= Parts of the exercise =
A. According to the report on excipients in newborn medicines, how many neonatal intensive care units supplied the data the researchers studied?
B. Retype everything in the report on excipients in newborn medicines from "Very high doses" down to "receive more medications.".

= Excerpted passage =
□ □ □ □ □

(Reuters Health) - Two-thirds of newborns in Europe who received common medicines were exposed to a potentially dangerous substance in the medication, according a new study.
The study did not look at whether the babies were actually harmed, only if they had been exposed to excipients - inactive substances included in many products - that have been linked to toxic side effects in newborns.
“Many of these potentially harmful ingredients of medicines are essential for the stability and safety of the medicine, for example by making the drug dissolve or stopping bacteria from growing in the medicine,” or they may extend a drug’s shelf-life, said lead author Dr. Georgi Nellis of Tartu University Hospital in Estonia.
The study team found some regional differences in how many babies were exposed to each of the eight excipients examined, which suggests that alternative versions of some drugs are available, they write in BMJ.
It may be impossible to give a medicine without an excipient, but in some cases they remain in a medicine because no one has tried to remove them, Nellis told Reuters Health by email.
The researchers studied data on newborn medication administration in 89 neonatal intensive care units (NICUs) in 21 European countries for one day in 2012. They focused on potentially harmful excipients linked to side effects ranging from kidney and liver dysfunction to nervous system depression and diarrhea.
The additives were: parabens, polysorbate 80, propylene glycol, benzoates, saccharin sodium, sorbitol, ethanol and benzalkonium chloride.
Very high doses of these substances can cause serious, even fatal, harm, but neonatal medicines have much lower doses, Nellis said.
“Excipients have been given to many millions of neonates with very few clear-cut cases of harm,” he said. Still, their long-term effects need more research, he added.
In all, 726 newborns received 2,199 prescriptions for 562 products containing 246 active ingredients, the authors found.
Babies born more prematurely tended to receive more medications.
Only 27 percent of medications contained one of the excipients, but the medications are common enough that 456 of 726 newborns were exposed to at least one.
Infants were most often exposed to parabens, a class of preservatives also found in cosmetic products. Less than ten percent of babies were exposed to sorbitol, ethanol or benzalkonium chloride.
Excipient-free medicines are not always available, and rejecting some of them could do more harm than good, but if formulations without them are available they should be used, Nellis said.
“Our paper shows that quite a few excipients could be avoided by using different versions of the same medicine,” he said.

□ □ □ □ □

= Available data =

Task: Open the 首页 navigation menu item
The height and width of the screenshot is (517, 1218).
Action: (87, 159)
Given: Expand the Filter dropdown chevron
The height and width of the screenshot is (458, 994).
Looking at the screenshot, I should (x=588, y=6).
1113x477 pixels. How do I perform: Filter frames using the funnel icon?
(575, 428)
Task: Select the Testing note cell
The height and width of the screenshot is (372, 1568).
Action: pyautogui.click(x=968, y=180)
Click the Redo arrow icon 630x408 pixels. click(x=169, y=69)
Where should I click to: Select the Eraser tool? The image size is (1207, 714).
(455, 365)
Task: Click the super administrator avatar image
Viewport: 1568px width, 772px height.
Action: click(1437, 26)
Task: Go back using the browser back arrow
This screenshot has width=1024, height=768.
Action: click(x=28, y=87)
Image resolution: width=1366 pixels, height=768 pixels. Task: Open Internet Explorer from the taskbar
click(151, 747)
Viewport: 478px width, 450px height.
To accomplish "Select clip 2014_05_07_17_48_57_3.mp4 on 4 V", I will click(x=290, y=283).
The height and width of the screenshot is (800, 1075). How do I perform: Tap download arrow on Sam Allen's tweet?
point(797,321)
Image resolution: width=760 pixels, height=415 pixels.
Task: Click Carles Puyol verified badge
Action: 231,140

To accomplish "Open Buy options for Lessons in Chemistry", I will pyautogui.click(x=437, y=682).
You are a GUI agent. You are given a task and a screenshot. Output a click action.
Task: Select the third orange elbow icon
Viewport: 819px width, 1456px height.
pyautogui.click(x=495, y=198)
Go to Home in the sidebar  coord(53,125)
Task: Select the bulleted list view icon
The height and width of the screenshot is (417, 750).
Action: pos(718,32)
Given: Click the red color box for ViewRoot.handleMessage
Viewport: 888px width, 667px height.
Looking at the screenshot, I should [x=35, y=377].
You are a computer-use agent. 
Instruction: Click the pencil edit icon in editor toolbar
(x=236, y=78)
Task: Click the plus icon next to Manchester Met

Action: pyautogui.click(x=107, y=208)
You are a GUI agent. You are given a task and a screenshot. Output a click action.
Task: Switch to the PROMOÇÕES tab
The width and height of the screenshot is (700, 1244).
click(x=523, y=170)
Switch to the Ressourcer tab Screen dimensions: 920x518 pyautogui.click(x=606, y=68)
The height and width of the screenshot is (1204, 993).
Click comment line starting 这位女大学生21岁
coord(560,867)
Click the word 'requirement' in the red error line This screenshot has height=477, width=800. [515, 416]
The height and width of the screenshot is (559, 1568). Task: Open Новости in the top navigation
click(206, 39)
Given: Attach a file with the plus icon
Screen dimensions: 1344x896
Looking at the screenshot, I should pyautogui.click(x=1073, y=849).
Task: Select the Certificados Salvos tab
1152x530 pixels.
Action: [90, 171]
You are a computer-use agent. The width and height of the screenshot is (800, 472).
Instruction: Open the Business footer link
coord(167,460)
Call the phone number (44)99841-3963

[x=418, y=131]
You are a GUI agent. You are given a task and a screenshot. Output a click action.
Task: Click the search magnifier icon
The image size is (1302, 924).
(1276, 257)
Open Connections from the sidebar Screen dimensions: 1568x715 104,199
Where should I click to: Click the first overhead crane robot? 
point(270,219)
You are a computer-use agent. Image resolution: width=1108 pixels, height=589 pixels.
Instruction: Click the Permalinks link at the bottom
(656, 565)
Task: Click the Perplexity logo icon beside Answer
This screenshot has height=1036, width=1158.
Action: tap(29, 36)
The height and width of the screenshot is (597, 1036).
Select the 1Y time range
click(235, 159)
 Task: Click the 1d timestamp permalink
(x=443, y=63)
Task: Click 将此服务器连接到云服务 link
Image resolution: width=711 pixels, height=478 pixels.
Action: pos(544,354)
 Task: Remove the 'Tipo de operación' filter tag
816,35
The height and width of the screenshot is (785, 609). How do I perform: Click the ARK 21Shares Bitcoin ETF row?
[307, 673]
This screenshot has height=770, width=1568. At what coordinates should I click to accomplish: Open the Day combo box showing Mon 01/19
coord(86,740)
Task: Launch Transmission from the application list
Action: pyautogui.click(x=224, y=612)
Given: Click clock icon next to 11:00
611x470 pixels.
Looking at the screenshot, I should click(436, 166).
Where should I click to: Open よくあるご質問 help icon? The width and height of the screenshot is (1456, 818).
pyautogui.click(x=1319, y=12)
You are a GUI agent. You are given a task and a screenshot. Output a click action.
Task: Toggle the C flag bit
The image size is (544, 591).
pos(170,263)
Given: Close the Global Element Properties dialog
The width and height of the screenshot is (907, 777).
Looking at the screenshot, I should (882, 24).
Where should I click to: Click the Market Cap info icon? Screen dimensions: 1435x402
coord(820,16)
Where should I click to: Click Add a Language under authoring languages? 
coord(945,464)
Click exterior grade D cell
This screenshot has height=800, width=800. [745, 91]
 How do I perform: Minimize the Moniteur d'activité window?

□ □ □ □ □

= Solution list =
A. 89 neonatal intensive care units.

B.
Very high doses of these substances can cause serious, even fatal, harm, but neonatal medicines have much lower doses, Nellis said.
“Excipients have been given to many millions of neonates with very few clear-cut cases of harm,” he said. Still, their long-term effects need more research, he added.
In all, 726 newborns received 2,199 prescriptions for 562 products containing 246 active ingredients, the authors found.
Babies born more prematurely tended to receive more medications.